A key point of interest from the Code is the non-exhaustive list of ‘improper behaviour’ which would deem settlement discussions admissible in a tribunal. The following list provides some examples of ‘improper behaviour’:
- All forms of harassment, bullying and intimidation, including through the use of offensive words or aggressive behaviour.
- Physical assault or the threat of physical assault and other criminal behaviour.
- All forms of victimisation.Discrimination because of age, sex, race, disability, sexual orientation, religion or belief, transgender, pregnancy and maternity and marriage or civil partnership.
- Putting undue pressure on a party. For instance:
- Not giving the either party a reasonable period of time for consideration as set out in paragraph 12 of the Code.
- An employer saying before any form of disciplinary process has begun that if a settlement proposal is rejected then the employee will be dismissed.
- An employee threatening to undermine an organisation’s public reputation if it does not sign the agreement, unless the provisions of the Public Interest Disclosure Act 1998 apply.

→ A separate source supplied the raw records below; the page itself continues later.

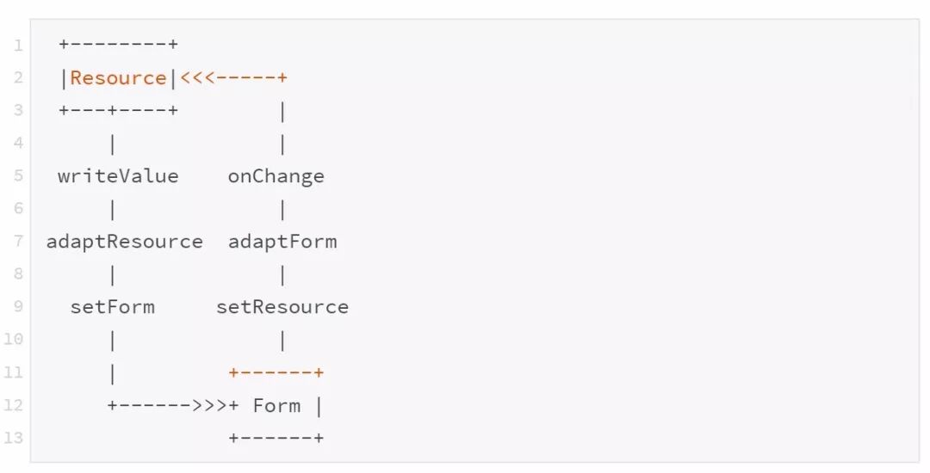This screenshot has height=473, width=930.
Task: Click the word Resource in the diagram
Action: 118,78
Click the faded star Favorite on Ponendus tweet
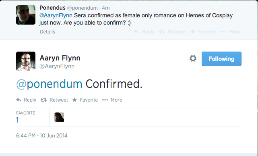The width and height of the screenshot is (258, 156). coord(193,31)
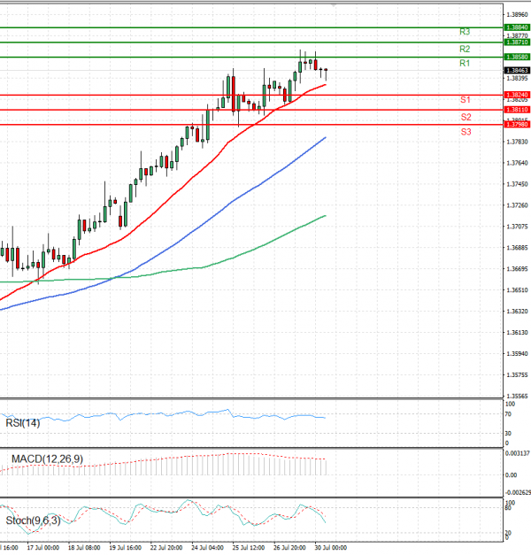Screen dimensions: 531x555
Task: Select the 1.38710 green price tag
Action: pyautogui.click(x=517, y=42)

The government has suggested that the Code and the settlement agreement provisions will be implemented this summer. An Acas booklet entitled ‘Settlement Agreements: A Guide’ containing the non-statutory guidance (including template letters) is also due to be published.
Following the implementation of the Code it is inevitable that we will see cases considering what does and what does not amount to ‘improper behaviour’. It would appear that the term widens the previous term of ‘unambiguous impropriety’ used as part of the without prejudice rule. Considering the government’s goal of cutting red tape it is questionable to what extent the changes will facilitate settlement discussions.